━━━━━ Data supplied ━━━━━

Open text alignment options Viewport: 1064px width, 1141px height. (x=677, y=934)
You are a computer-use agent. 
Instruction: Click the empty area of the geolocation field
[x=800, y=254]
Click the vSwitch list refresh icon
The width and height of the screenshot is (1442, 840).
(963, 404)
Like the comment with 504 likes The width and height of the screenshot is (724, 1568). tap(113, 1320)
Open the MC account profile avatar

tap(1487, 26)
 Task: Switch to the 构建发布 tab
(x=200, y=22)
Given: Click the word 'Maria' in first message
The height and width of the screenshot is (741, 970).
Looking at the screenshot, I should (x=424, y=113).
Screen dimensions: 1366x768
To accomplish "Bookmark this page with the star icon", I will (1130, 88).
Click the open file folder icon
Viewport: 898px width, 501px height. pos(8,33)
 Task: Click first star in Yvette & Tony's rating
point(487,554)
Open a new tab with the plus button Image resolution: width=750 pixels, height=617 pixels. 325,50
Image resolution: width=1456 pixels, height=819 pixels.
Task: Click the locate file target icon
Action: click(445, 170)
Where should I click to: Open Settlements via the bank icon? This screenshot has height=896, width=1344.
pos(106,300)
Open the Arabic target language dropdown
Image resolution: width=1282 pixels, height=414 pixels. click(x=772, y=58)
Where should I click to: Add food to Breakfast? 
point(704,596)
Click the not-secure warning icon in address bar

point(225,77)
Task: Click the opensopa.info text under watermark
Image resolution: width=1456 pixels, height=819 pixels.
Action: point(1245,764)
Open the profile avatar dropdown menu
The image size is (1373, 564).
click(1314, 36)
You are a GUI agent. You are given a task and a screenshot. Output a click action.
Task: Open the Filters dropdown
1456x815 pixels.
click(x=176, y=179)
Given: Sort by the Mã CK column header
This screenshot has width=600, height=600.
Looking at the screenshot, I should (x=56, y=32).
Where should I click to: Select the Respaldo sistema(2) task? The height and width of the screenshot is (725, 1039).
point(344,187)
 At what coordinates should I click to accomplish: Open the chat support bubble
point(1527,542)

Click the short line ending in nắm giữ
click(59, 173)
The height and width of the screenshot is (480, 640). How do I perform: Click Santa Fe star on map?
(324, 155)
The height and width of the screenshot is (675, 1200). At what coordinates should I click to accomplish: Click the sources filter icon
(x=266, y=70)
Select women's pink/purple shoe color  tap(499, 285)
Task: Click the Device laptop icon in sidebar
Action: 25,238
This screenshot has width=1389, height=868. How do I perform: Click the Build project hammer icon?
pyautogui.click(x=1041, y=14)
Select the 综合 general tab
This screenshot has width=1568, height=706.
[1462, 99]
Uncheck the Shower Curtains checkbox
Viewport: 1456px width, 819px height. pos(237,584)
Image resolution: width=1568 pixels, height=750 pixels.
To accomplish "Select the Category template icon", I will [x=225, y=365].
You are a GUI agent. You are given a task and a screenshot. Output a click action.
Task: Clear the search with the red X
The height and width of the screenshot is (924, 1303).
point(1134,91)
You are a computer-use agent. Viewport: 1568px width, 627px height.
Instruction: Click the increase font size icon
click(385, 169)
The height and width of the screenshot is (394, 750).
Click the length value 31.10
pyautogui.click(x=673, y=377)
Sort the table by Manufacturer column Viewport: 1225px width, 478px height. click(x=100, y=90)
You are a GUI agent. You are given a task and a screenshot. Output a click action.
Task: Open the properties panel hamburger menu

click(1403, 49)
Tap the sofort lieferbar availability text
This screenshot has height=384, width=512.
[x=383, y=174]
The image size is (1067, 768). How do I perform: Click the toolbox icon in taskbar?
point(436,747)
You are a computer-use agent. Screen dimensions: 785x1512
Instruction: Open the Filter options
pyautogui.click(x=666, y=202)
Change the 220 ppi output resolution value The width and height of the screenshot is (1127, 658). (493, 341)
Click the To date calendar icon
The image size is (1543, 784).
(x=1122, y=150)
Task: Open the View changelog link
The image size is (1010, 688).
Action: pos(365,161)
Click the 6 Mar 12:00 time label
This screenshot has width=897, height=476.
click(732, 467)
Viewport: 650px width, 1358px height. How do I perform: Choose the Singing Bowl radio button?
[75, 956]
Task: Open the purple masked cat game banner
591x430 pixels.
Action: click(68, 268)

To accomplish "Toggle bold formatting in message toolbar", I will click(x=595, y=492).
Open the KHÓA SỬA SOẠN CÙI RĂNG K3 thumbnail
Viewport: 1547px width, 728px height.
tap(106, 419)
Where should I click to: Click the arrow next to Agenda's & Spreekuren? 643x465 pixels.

━━━━━

* What is being asked
Reproduce all of the items above, swapping "Where should I click to" for "Where do I click to" wherever it appears and leaving everything else unchanged.

* Solution
Open text alignment options Viewport: 1064px width, 1141px height. (x=677, y=934)
You are a computer-use agent. 
Instruction: Click the empty area of the geolocation field
[x=800, y=254]
Click the vSwitch list refresh icon
The width and height of the screenshot is (1442, 840).
(963, 404)
Like the comment with 504 likes The width and height of the screenshot is (724, 1568). tap(113, 1320)
Open the MC account profile avatar

tap(1487, 26)
 Task: Switch to the 构建发布 tab
(x=200, y=22)
Given: Click the word 'Maria' in first message
The height and width of the screenshot is (741, 970).
Looking at the screenshot, I should (x=424, y=113).
Screen dimensions: 1366x768
To accomplish "Bookmark this page with the star icon", I will (1130, 88).
Click the open file folder icon
Viewport: 898px width, 501px height. pos(8,33)
 Task: Click first star in Yvette & Tony's rating
point(487,554)
Open a new tab with the plus button Image resolution: width=750 pixels, height=617 pixels. 325,50
Image resolution: width=1456 pixels, height=819 pixels.
Task: Click the locate file target icon
Action: click(445, 170)
Where do I click to: Open Settlements via the bank icon? This screenshot has height=896, width=1344.
pos(106,300)
Open the Arabic target language dropdown
Image resolution: width=1282 pixels, height=414 pixels. click(x=772, y=58)
Where do I click to: Add food to Breakfast? 
point(704,596)
Click the not-secure warning icon in address bar

point(225,77)
Task: Click the opensopa.info text under watermark
Image resolution: width=1456 pixels, height=819 pixels.
Action: point(1245,764)
Open the profile avatar dropdown menu
The image size is (1373, 564).
click(1314, 36)
You are a GUI agent. You are given a task and a screenshot. Output a click action.
Task: Open the Filters dropdown
1456x815 pixels.
click(x=176, y=179)
Given: Sort by the Mã CK column header
This screenshot has width=600, height=600.
Looking at the screenshot, I should (x=56, y=32).
Where do I click to: Select the Respaldo sistema(2) task? The height and width of the screenshot is (725, 1039).
point(344,187)
 At what coordinates should I click to accomplish: Open the chat support bubble
point(1527,542)

Click the short line ending in nắm giữ
click(59, 173)
The height and width of the screenshot is (480, 640). How do I perform: Click Santa Fe star on map?
(324, 155)
The height and width of the screenshot is (675, 1200). At what coordinates should I click to accomplish: Click the sources filter icon
(x=266, y=70)
Select women's pink/purple shoe color  tap(499, 285)
Task: Click the Device laptop icon in sidebar
Action: 25,238
This screenshot has width=1389, height=868. How do I perform: Click the Build project hammer icon?
pyautogui.click(x=1041, y=14)
Select the 综合 general tab
This screenshot has width=1568, height=706.
[1462, 99]
Uncheck the Shower Curtains checkbox
Viewport: 1456px width, 819px height. pos(237,584)
Image resolution: width=1568 pixels, height=750 pixels.
To accomplish "Select the Category template icon", I will [x=225, y=365].
You are a GUI agent. You are given a task and a screenshot. Output a click action.
Task: Clear the search with the red X
The height and width of the screenshot is (924, 1303).
point(1134,91)
You are a computer-use agent. Viewport: 1568px width, 627px height.
Instruction: Click the increase font size icon
click(385, 169)
The height and width of the screenshot is (394, 750).
Click the length value 31.10
pyautogui.click(x=673, y=377)
Sort the table by Manufacturer column Viewport: 1225px width, 478px height. click(x=100, y=90)
You are a GUI agent. You are given a task and a screenshot. Output a click action.
Task: Open the properties panel hamburger menu

click(1403, 49)
Tap the sofort lieferbar availability text
This screenshot has height=384, width=512.
[x=383, y=174]
The image size is (1067, 768). How do I perform: Click the toolbox icon in taskbar?
point(436,747)
You are a computer-use agent. Screen dimensions: 785x1512
Instruction: Open the Filter options
pyautogui.click(x=666, y=202)
Change the 220 ppi output resolution value The width and height of the screenshot is (1127, 658). (493, 341)
Click the To date calendar icon
The image size is (1543, 784).
(x=1122, y=150)
Task: Open the View changelog link
The image size is (1010, 688).
Action: pos(365,161)
Click the 6 Mar 12:00 time label
This screenshot has width=897, height=476.
click(732, 467)
Viewport: 650px width, 1358px height. How do I perform: Choose the Singing Bowl radio button?
[75, 956]
Task: Open the purple masked cat game banner
591x430 pixels.
Action: click(68, 268)

To accomplish "Toggle bold formatting in message toolbar", I will click(x=595, y=492).
Open the KHÓA SỬA SOẠN CÙI RĂNG K3 thumbnail
Viewport: 1547px width, 728px height.
tap(106, 419)
Where do I click to: Click the arrow next to Agenda's & Spreekuren? 643x465 pixels.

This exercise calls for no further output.